I doubt that is it 720Mhz vs 1GHz that will change the fact that the system
struggles to support 2x 320x200 webcams. More likely the bottleneck is inside
the linux USB and/or V4L2 layers and as far as USB is concerned, its the
same controllers on OMAP3 and OMAP4.

Well, even if you can grab the video in such or even higher resolution, you
wouldn't have enough computing power left to do the stereo vision stuff in
real time (I'm talking about the stock OpenCV).

-- ynezz

Hudvin, if you can tolerate slow frames then it might work for you.
Keep in mind as was mentioned of the usb bottleneck. Two webcams
and wifi on usb as a minimum will reduce usb throughput.
   I should also mention that my results were with a gui running in
Angstrom. With gpm disabled using ffmpeg I got better results as
in lower overall cpu usage. I did not stream video, just displayed
locally on my C2. If you can afford the pieces then go ahead
and experiment.
   I have used OpenCV on my C2 and with one cam it does work at
640x480
but at about 7 to 10 fps in gpm. I did make an attempt to stream video
but was unsuccessful. I never got a working stream. It may work better
now as I have not attempted since Angstrom 2.6.28.
   In summary i remind the list that while two webcams might work well
for their needs
it was not adequate for mine. I am not a sharp programmer to be able
to optimize
the pieces that should already be optimized (excluding OpenCV as it is
far
from optimized).

Don

Maybe...
Just found http://www.fit-pc.com/web/fit-pc2/fit-pc2i-specifications/

I know nothing about DSP functions supported but DSP still exists at BB and why not to utilize it? I think it can process at least one video stream.

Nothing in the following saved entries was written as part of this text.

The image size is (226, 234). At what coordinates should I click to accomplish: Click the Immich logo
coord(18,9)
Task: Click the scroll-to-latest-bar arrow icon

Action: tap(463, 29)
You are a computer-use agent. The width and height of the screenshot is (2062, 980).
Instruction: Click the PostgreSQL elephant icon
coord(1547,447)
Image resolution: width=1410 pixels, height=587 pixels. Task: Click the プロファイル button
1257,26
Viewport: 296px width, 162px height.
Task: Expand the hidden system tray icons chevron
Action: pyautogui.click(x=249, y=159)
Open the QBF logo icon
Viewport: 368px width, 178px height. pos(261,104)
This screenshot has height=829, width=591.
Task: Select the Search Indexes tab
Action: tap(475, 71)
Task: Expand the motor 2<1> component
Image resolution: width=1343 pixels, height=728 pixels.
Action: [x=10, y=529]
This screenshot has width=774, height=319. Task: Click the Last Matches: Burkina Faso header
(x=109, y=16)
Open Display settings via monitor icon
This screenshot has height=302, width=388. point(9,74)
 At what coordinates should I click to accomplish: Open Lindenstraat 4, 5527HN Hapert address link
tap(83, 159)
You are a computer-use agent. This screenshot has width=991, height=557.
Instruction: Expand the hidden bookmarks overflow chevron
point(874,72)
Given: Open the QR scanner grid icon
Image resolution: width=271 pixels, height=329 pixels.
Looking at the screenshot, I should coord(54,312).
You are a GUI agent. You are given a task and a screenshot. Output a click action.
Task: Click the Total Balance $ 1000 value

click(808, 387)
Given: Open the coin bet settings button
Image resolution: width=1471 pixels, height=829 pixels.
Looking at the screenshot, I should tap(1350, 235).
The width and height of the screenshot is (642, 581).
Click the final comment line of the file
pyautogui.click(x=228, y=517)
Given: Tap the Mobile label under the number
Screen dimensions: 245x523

2010/10/11 djlewis <djlewis@tcworks.net>

I know nothing about DSP functions supported but DSP still exists at BB and
why not to utilize it? I think it can process at least one video stream.

Maybe the following information would be helpful to estimate what is
possible. Recently I've manage to capture video from two usb cameras
on C4 (320x240 and 160x120 each with 30fps), mix them together (kind
of PiP), compress with h264 and stream over the network (usb wlan
stick). It was accomplished with gstreamer and corresponding
DSP-enabled codec from TI (TIVidenc1). The overall system load
reported by top was about 85%. I did not try it yet, but I feel like
capturing two 320x240@30fps streams should be possible and USB
bandwidth should not be a problem for this case.

Since h264 is rather complicated codec, I think it could be compared
with the complexity of 3D vision. So, as Maxim mentioned, if done on
DSP, I think there are chances that it would work for 320x240
resolution. Otherwise, you can consider just to stream two pictures
and make havy processing on another computer.

If you are interested, here you can find some example gstreamer
pipelines for similar cases (search for TIVidenc1) here:
http://www.gitorious.org/veter/veter/blobs/master/misc/car.config

Anyway ATOM requires testing for the application because I have ASUS EEE PC701 based on ATOM and it runs extremely slow!